And then the codecs module would just maintain a set internally of all the names explicitly flagged as non-unicode.

Such an API remains useful even if the input/output type support is added in Python 3.5 (since "codecs.is_unicode_codec(name)" is a bit simpler thing to explain than the exact type restrictions).

Alternatively, implementing just the "encodes_to" and "decodes_to" attributes would be enough for str.encode, bytes.decode and bytearray.decode to reject known bad encodings early, leaving the input type checks to the codecs for now (since it is correctly defining "encode_from" and "decode_from" for many stdlib codecs that would need the ByteSequence ABC).

I think internal blacklist for all standard non-unicode codecs will be enough to prevent the denial of service attack in maintenance releases.

On 16.11.2013 10:16, Nick Coghlan wrote:

Nick Coghlan added the comment:

The full input/output type specifications can't be implemented sensibly without also defining at least a ByteSequence ABC. While I think it's a good idea in the long run, there's no feasible way to design such a system in the time remaining before the Python 3.4 feature freeze.

However, we could do something much simpler as a blacklist API:

def is_unicode_codec(name):
    """Returns true if this is the name of a known Unicode text encoding"""

def set_as_non_unicode(name):
    """Indicates that the named codec is not a Unicode codec"""

And then the codecs module would just maintain a set internally of all the names explicitly flagged as non-unicode.

That doesn't look flexible enough to cover the various different
input/output types.

Such an API remains useful even if the input/output type support is added in Python 3.5 (since "codecs.is_unicode_codec(name)" is a bit simpler thing to explain than the exact type restrictions).

Alternatively, implementing just the "encodes_to" and "decodes_to" attributes would be enough for str.encode, bytes.decode and bytearray.decode to reject known bad encodings early, leaving the input type checks to the codecs for now (since it is correctly defining "encode_from" and "decode_from" for many stdlib codecs that would need the ByteSequence ABC).

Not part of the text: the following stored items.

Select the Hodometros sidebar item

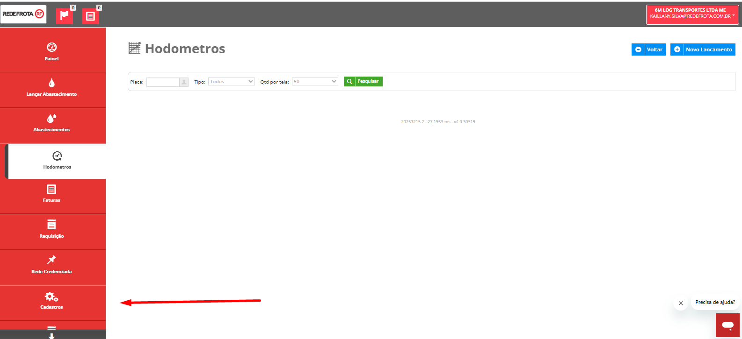click(57, 160)
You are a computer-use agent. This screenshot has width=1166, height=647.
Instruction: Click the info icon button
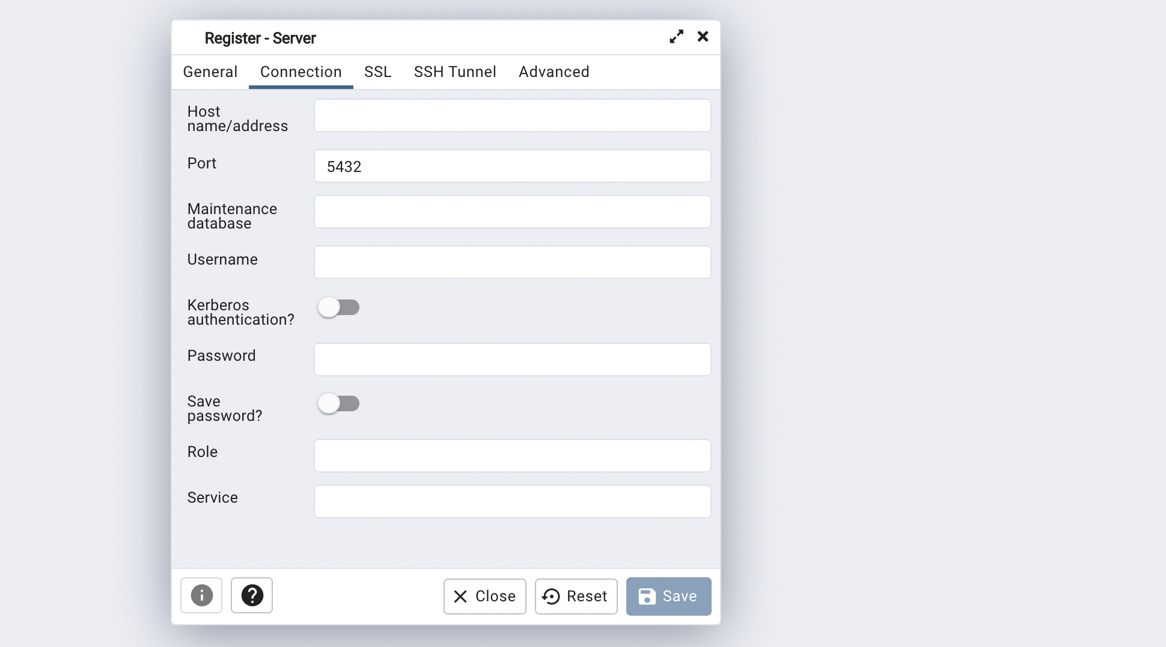pos(201,595)
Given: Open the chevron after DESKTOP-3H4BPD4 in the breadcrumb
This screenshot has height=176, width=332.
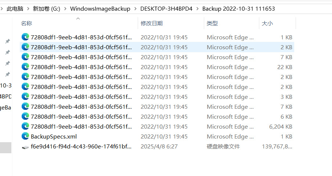Looking at the screenshot, I should [x=197, y=8].
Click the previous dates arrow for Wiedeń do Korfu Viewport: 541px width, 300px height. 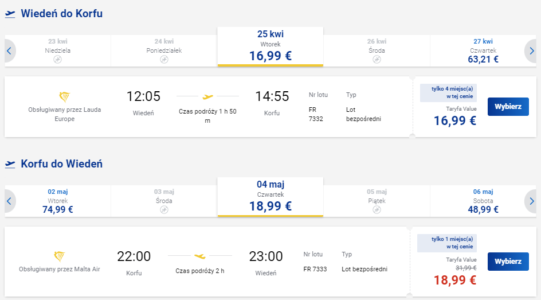[x=9, y=50]
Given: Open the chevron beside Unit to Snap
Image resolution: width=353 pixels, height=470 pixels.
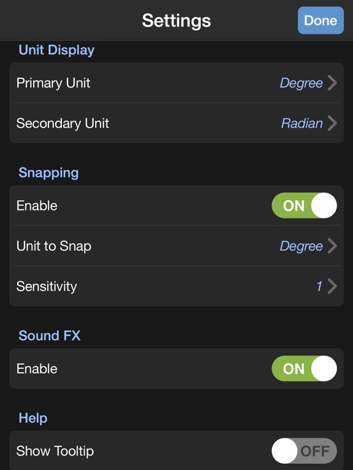Looking at the screenshot, I should (332, 246).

The original idea we discussed some time ago was to add a mapping
or list attribute to CodecInfo which lists all supported type
combinations.

The codecs module could then make this information available through
a simple type check API (which also caches the lookups for performance
reasons), e.g.

codecs.types_supported(encoding, input_type, output_type) -> boolean.

Returns True/False depending on whether the codec for
encoding supports the given input and output types.

Usage:

if not codecs.types_support(encoding, str, bytes):
    # not a Unicode -> 8-bit codec
    ...

Note that users can completely blacklist any codec that hasn't been imported yet by preventing imports of that codec definition:

>>> import sys, encodings
>>> blocked_codecs = "bz2_codec", "zlib_codec"
>>> for name in blocked_codecs:
...     sys.modules["encodings." + name] = None
...     setattr(encodings, name, None)
... 
>>> b"payload".decode("bz2_codec")
Traceback (most recent call last):
  File "<stdin>", line 1, in <module>
LookupError: unknown encoding: bz2_codec
>>> b"payload".decode("zlib_codec")
Traceback (most recent call last):
  File "<stdin>", line 1, in <module>
LookupError: unknown encoding: zlib_codec

Add in an "encodings._cache.clear()" and you can also block the use of previously used codecs.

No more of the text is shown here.